For combination treatments or compositions, the dosages used for the second agent or therapeutic may be similar to those dosages known to those skilled in the art and used in pre-clinical and clinical studies and in commercial use. The concentrations may be lower than the currently used dosages as the combination of the agents may increase efficacy of one or more of the agents. For example, a scyllo-inositol may be combined with an anti-vascular endothelial growth factor (anti-VEGF) therapeutic or an anti-oxidant, with the objective to reduce the dosages and/or reduce frequency of administration of the anti-vascular endothelial growth factor (anti-VEGF) therapeutic or anti-oxidant, in order to achieve both effective treatment and to lessen any negative effects of the anti-vascular endothelial growth factor (anti-VEGF) therapeutic or anti-oxidant.
A particular dosage of a scyllo-inositol compound for combination treatments of the invention may be the maximum a patient requires to provide an optimal enhancing effect (e.g. synergistic effect), such maximum being tempered by the absolute upper limit of scyllo-inositol compound dosage being the maximum that a subject can tolerate and not develop any serious complications. Those skilled in the art will be aware that the amounts of the various components of the compositions and combination treatments of the invention to be administered in accordance with the invention to a patient will depend upon those factors noted above.

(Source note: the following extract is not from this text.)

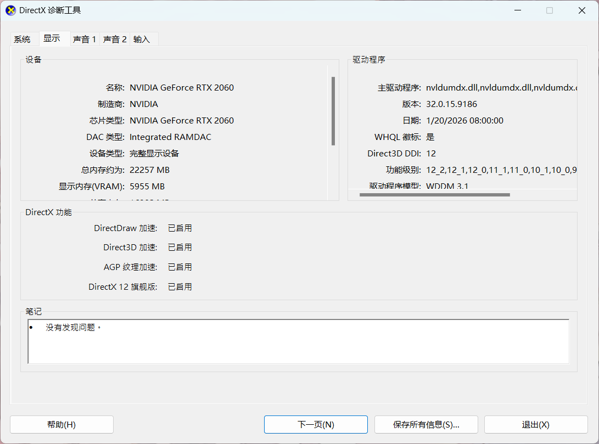
Task: Click the 帮助(H) button
Action: [61, 424]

The following are examples of regimens for combination treatments with conventional treatments:
In embodiments, the invention provides methods for diagnosing a macular degeneration-related disorder in a subject by detecting β-amyloid in ocular tissue from the subject with a scyllo-inositol compound. In some embodiments, the present invention provides a method of diagnosing a macular-degeneration-related disorder in a subject comprising: (a) collecting a sample from the subject; (b) contacting the sample with a scyllo-inositol compound tagged or labelled with a detectable substance that emits a detectable signal when the scyllo-inositol compound binds to β-amyloid if present; and (c) detecting the detectable signal from the scyllo-inositol compound bound to the β-amyloid in the sample to determine the level of β-amyloid in the sample; and, (d) comparing to a standard wherein altered levels of β-amyloid relative to the corresponding standard is an indication that the patient is afflicted with an age-related macular degeneration disorder. A standard may correspond to levels quantitated for samples from control subjects with no disease or early stage disease or from other samples of the subject.
In embodiments, the invention provides methods for assessing a response to therapy in a subject suffering from a macular degeneration-related disorder by detecting β-amyloid in ocular tissue from the subject with a scyllo-inositol compound. In embodiments, the present invention provides a method for assessing efficacy of a treatment in a subject suffering from a macular degeneration-related disorder comprising: (a) collecting samples from the subject before and after the treatment; (b) contacting the samples with a scyllo-inositol compound tagged or labeled with a detectable substance that emits a detectable signal when the scyllo-inositol binds to β-amyloid if present; and (c) detecting the detectable signals from the scyllo-inositol bound to the β-amyloid in the samples to determine the levels of β-amyloid in the samples; and, d) comparing the levels of β-amyloid in the samples collected before or after treatment to a standard, wherein a difference in the levels of β-amyloid in the sample before and after treatment is indicative of the efficacy of the treatment. In certain embodiments, the levels of β-amyloid in the samples following treatment are lower or reduced compared to the levels in samples before treatment and are indicative that the treatment is efficacious.
A standard may correspond to levels quantitated for samples from control subjects with no disease or early stage disease or from other samples of the subject.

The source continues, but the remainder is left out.